Last Saturday over 50 activists and terpsichoreans echoed a similar sentiment, promoting dancing in the city by kicking up their heels at an outdoor dance party a short distance from Mayor Bloombergs E. 79th St. home.
Organized by the group Metropolis in Motion, the event near Central Park was held to draw attention to what many consider the citys restrictive cabaret law. The group claims that, out of almost 5,000 bars, restaurants and nightclubs holding liquor licenses, fewer than 300 are licensed cabarets where dancing is legal. Many in the crowd wore bright pink T-shirts emblazoned with the words Dancing Is Not A Crime.
Siena Mayers said she travelled from Augusta, Maine, to join in the unusual protest.
I like to dance, she offered as the reason for her long journey before jumping into the pulsating crowd. From teenagers to the elderly, from rappers to punks to rockers to ballroom twirlers, these movers and shakers moved their mostly sneakered feet to a variety of rhythms. Boom-box music got the party started, and as a curbside crowd gathered around the metal barricades, a trio of live drummers turned the beat around.
Three years ago, the citys Department of Consumer Affairs proposed replacing the 1926 cabaret law with a new licensing scheme, claiming that noise, not dancing, was the problem that needed to be addressed. Critics of the cabaret law believe active enforcement was resurrected during the Guiliani administration to deal with quality-of-life issues of noise and street crowds.
Civil rights attorney Norman Siegel and law professor Paul Chevigny filed a lawsuit against the city last year claiming the cabaret laws were arbitrary and capricious and deny dancers the due process of law. Earlier this year, Supreme Court Justice Michael Stallman dismissed the suit. An appeal is planned.

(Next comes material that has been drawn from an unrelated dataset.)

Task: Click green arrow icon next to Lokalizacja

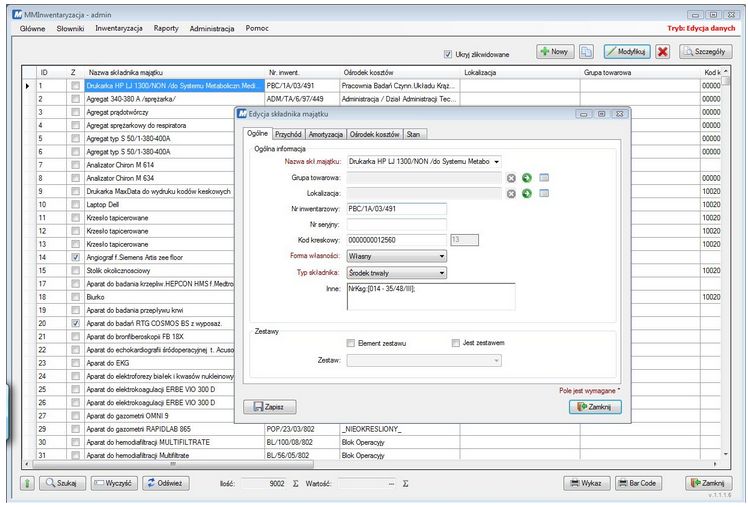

Metropolis in Motion claims repeal of the cabaret law would be good for the restaurant and entertainment community by removing the fear of fines and closures. They also believe abolishing the law would not lead to increases in noise or street congestion, since other laws already address those issues.
As organizers lofted a spinning disco ball near the 79th St. Central Park transverse, attorney Siegel joined the Saturday Afternoon Fever with some judicious jitterbugging. He then mounted a go-go platform for some D.J.ing.
It is our basic human right...to dance, he told the crowd. Then, encouraging the dancers to join in with him, he led them in chanting three times, Dancing is not a crime!